* **Data shown**
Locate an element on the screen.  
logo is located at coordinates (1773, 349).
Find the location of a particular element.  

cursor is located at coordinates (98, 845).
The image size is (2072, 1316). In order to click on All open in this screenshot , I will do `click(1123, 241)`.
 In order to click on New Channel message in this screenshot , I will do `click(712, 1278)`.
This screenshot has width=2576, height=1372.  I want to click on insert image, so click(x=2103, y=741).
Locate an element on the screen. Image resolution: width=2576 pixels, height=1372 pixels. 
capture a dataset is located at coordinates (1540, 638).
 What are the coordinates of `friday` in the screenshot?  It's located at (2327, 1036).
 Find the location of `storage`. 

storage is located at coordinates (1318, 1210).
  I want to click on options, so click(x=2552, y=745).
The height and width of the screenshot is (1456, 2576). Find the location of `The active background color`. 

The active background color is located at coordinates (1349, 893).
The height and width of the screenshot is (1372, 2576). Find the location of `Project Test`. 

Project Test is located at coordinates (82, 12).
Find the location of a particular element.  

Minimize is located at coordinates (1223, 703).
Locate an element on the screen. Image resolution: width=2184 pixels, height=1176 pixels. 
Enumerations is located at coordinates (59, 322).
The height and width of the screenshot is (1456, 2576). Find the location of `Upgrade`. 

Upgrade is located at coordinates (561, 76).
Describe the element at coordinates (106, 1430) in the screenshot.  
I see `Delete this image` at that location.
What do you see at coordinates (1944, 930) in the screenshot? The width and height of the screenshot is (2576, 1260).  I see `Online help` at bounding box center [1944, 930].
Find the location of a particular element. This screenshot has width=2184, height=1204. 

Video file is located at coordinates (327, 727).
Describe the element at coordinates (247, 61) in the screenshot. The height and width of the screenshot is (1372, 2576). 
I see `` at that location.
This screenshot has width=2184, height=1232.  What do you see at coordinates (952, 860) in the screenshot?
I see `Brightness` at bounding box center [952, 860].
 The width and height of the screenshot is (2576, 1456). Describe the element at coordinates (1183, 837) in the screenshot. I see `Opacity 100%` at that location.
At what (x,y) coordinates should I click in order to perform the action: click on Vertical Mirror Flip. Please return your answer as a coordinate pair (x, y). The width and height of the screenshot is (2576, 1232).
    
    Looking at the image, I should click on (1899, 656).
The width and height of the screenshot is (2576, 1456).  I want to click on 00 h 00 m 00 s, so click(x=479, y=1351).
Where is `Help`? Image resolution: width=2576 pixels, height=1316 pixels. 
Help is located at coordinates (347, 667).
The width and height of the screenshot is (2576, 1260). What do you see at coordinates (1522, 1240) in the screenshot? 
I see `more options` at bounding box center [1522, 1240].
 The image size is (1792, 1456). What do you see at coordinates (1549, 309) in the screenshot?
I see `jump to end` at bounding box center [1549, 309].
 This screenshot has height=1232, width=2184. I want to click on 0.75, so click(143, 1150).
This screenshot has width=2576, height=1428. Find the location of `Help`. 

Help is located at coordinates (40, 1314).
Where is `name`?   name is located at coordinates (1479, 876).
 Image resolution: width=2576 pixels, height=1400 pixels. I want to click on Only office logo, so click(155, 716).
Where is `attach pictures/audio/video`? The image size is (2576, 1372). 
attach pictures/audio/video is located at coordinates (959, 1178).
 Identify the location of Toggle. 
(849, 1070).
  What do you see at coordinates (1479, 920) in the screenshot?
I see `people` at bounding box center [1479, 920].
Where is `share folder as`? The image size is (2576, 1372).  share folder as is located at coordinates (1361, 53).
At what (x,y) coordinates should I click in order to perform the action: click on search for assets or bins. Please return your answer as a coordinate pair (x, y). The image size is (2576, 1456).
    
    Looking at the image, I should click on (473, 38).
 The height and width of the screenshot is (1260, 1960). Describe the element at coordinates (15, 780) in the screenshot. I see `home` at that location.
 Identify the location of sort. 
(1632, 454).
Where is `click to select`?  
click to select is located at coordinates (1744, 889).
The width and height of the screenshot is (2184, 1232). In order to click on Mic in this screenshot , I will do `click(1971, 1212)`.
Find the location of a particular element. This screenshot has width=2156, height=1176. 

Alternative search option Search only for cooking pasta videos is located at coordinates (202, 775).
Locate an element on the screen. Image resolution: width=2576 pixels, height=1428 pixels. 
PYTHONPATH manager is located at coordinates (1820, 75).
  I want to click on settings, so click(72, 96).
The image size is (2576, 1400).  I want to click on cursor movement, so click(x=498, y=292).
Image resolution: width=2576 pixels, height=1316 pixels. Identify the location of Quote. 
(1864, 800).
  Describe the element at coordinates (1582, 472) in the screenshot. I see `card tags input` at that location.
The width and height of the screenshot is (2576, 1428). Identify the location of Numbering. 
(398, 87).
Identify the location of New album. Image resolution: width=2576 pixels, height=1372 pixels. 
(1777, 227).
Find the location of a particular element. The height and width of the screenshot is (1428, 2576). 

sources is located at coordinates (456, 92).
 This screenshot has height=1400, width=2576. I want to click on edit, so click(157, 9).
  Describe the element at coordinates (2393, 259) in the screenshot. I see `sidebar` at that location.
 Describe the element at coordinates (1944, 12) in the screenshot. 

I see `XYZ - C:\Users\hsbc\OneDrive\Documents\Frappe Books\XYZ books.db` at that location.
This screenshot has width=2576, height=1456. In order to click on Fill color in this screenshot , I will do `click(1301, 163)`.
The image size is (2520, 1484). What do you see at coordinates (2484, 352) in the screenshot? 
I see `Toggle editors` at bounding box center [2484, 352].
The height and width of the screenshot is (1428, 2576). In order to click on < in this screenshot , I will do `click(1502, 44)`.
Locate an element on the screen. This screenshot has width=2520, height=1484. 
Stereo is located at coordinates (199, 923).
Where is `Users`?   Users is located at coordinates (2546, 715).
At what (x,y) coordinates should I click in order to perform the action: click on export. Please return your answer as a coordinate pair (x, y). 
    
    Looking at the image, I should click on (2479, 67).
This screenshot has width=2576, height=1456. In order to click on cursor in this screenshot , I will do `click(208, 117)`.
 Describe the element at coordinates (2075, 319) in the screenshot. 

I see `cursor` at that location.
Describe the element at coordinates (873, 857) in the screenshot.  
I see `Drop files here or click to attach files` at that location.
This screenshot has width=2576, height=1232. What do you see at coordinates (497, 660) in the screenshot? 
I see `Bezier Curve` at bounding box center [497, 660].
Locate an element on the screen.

* **Instructions for the task**
Pull out every line of the rows above that contains the word "attach".

* **Solution**
Where is `attach pictures/audio/video`? The image size is (2576, 1372). 
attach pictures/audio/video is located at coordinates (959, 1178).
I see `Drop files here or click to attach files` at that location.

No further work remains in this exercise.